The implications of this research are far-reaching, offering a new understanding of the relationship between processing conditions, microstructure, and properties in hierarchically heterostructural high-entropy alloys. The ability to control and manipulate these factors opens up exciting possibilities for developing materials with customized properties for specific applications, particularly in industries where materials are subjected to extreme conditions. In conclusion, the work of Dr. Shi, Liu, Professor Zhong, and their colleagues represents a significant stride in the study of high-entropy alloys. By unraveling the intricate relationship between microstructural control and material properties, they lay the groundwork for future advancements in material science, promising new generations of materials with unparalleled performance.

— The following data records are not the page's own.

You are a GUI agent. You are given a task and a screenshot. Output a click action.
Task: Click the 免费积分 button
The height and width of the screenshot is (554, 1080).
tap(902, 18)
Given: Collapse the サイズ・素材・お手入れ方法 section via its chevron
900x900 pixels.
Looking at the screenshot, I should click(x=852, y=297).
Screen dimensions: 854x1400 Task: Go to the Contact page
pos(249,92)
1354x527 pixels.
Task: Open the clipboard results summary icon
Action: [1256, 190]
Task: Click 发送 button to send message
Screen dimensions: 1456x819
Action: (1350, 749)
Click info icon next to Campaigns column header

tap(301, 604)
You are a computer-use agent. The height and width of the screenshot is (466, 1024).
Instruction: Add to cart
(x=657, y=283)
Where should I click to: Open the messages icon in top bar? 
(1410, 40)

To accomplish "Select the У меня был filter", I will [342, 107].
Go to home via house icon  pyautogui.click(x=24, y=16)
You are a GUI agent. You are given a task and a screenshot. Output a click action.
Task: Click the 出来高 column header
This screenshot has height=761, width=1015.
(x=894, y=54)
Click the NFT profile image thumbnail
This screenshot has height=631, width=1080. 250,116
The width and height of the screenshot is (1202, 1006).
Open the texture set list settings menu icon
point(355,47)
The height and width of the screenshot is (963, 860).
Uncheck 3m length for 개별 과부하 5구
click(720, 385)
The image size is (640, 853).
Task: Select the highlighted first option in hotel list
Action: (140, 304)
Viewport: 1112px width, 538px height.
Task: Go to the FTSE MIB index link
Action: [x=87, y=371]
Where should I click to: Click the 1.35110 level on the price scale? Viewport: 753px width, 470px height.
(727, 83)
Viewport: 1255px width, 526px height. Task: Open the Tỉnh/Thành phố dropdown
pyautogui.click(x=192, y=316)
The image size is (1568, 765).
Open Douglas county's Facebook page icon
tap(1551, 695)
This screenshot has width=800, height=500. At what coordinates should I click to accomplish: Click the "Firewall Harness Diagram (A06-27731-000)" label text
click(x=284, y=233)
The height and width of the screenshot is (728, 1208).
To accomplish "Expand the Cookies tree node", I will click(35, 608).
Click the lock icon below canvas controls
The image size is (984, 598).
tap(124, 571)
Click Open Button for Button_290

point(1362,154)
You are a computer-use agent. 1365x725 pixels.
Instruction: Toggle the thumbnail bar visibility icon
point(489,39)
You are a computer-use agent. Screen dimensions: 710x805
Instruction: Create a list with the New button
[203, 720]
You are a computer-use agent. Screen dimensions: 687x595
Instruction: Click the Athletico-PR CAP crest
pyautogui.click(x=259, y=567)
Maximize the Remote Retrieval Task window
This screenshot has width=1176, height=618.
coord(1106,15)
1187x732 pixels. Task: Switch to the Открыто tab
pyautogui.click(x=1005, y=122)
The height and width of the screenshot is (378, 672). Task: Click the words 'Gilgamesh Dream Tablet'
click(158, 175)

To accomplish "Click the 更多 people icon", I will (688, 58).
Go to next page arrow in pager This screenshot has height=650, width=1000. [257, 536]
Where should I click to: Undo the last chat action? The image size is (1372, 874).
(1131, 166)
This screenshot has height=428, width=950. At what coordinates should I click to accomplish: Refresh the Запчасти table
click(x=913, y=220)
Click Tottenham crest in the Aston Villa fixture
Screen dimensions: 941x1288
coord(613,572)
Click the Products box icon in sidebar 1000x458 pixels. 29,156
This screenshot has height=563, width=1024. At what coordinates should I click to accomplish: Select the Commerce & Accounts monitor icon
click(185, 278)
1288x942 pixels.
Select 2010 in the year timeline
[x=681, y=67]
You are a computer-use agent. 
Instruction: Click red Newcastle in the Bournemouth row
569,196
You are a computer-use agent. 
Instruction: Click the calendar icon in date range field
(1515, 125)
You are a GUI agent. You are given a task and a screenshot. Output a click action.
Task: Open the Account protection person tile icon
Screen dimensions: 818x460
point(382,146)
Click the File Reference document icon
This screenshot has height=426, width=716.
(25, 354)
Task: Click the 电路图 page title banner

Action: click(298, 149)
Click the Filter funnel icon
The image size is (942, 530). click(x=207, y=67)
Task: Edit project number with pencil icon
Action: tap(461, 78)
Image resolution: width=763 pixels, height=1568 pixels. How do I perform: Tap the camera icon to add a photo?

Xin Jiang, Yi Li, Peijian Shi, et al., “Synergistic control of microstructures and properties in eutectic high-entropy alloys via directional solidification and strong magnetic field,” Journal of Materials Research and Technology, 2024.



Peijian Shi

Shi Peijian, a dynamic young scientist, earned his bachelor’s degree from Jinan University in 2016 and completed his doctorate in engineering at Shanghai University in 2021. In October of the same year, he commenced his postdoctoral research journey at the City University of Hong Kong, collaborating with Prof. C.T. Liu and Prof. Yuntian Zhu as co-supervisors. His remarkable achievements include winning the First Prize of China Nonferrous Metals Industry Science and Technology, the First Prize of Shanghai Science and Technology, the Outstanding Postdoctoral Researcher of Hong Kong Institute for Advanced Study (HKIAS), and the Best Researcher at the 16th International Science, Health, and Engineering Research Awards. Dedicated to advancing materials science, Shi Peijian has played a pivotal role in the development of key application prototype materials, microstructure design, mechanical characterizations, deformation and failure mechanism investigations at multiple length scales. His recent focus on high-entropy alloys, copper alloys and their applications, ultrafine-grained hetero-lamellar structures, edge/screw dislocations, diverse mechanical twins, confined martensitic transition, and hierarchical crack buffering demonstrates the depth of his contributions. As an experimentalist, Peijian Shi combines a keen interest in fundamental aspects of materials science with a passion for designing materials with superior strength and ductility. His research findings have been published in prestigious journals such as Science, Nature Communications, and Materials Today, where he often assumes the role of the first author ( A testament to his prominence in the field, Shi Peijian delivered a captivating highlight lecture titled “Hierarchical Crack Buffering Triples Ductility in Eutectic Herringbone High-Entropy Alloys” at the Materials Science and Technology in Europe, FEMS EUROMAT, held in Frankfurt am Main, Germany, in 2023. He has also presented significant academic insights at the TMS Annual Meeting & Exhibition and the Gordon Research Conference on Heterogeneous Materials. In addition to his research prowess, Shi Peijian is deeply committed to the dissemination of scientific research and innovation, making valuable contributions to the global materials science community.